道なき道を、足場を確かめながら進む。半時も下ると、突然緩やかな平原に辿り着いた。
「ここは……山を越えたのか?」
「いや……分からない」
草丈は腰まであるものの、急に開けた視界に二人は戸惑った。
長年この山を歩いた久兵衛ですら、初めて訪れた場所だ。
すっかり暮れた空には薄く雲がかかり、星から方角を読むことも難しい。
「とにかく、進むしかないだろう」
久兵衛は、またゆっくりと前進した。
触れている喜助の身体が冷えてきた。もしかすると、足の痛みは捻挫ではなく骨折かもしれない。
「――親父、すまねぇな」
草原をかき分けかき分け進む内に、喜助自身、自分の状態に気付いてきた。
捻ったと感じていた右足は、足首ではなく、むしろ膝下辺りが異常に熱く、感覚が弱い。妙な脂汗が額から背中まで、じとりと吹き出している。
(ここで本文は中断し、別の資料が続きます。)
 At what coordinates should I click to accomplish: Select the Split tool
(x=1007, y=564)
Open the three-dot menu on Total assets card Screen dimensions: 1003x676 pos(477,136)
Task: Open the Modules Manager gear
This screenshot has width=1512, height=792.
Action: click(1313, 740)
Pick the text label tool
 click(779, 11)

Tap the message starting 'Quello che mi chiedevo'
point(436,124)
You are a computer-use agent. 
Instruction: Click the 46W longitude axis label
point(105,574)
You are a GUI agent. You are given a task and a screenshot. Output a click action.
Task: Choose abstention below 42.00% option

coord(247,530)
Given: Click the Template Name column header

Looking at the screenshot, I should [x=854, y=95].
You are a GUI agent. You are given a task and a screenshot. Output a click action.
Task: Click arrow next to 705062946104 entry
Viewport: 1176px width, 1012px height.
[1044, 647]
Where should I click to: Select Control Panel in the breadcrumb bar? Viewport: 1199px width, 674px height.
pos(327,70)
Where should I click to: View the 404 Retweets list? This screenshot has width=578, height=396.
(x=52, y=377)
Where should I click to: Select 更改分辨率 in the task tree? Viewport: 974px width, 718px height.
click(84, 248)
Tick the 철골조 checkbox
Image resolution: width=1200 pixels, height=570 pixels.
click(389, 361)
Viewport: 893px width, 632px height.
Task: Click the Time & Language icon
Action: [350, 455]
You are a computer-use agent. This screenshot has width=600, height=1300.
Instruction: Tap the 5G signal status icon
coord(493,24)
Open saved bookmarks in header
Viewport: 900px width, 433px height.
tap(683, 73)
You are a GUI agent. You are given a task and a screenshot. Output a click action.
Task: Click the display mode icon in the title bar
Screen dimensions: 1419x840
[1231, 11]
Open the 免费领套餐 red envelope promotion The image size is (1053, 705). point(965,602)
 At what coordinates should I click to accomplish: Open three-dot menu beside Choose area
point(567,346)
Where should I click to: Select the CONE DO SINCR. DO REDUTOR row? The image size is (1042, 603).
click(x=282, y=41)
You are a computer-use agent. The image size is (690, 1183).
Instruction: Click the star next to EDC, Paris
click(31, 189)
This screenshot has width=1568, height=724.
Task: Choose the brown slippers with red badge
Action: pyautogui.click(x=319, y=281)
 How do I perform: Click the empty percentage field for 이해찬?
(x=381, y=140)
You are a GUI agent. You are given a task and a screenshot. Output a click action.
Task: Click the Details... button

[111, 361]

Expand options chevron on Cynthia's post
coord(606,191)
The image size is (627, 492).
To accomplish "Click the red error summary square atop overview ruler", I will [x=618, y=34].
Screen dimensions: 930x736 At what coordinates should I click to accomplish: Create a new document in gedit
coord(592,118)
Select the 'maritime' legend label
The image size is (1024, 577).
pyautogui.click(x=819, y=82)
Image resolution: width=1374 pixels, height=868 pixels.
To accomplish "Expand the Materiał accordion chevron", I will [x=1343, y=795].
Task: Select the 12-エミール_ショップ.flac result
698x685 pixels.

元はと言えば、自分が深追いしたせいだ。父親が帰ると言った時に、すぐに山を降りれば、こんなことにはならなかったはずだ。
「……こんな日もあるさ、喜助」
『こんな日もある』――親父の口癖だ。
猟師を生業とすれば、農家のように一定の収穫を見込むことはできない。
獲物に出会う出会わないも、それを仕留める仕留められないも、全て運次第だ。山の神に感謝しながら、日々コツコツと生きていくしかない。
自らの軽率さを悔いながら、それを責めない父親に心の中で頭を垂れた。
「オレも昔、爺さんの言うことを聞かずに、山で迷ったことがあってなぁ」
ポツリ、久兵衛が独り言のように語り出した。
喜助の足取りが覚束なくなってきた。弱気な言葉といい、骨折の痛みで集中力を欠いてきたのかもしれない。
「――親父も?」
「ああ」
息子の状態が心配だが、こんな見知らぬ場所で立ち止まる訳にはいかない。
久兵衛は、話し掛けることで、喜助の意識を繋ぎ止めようとした。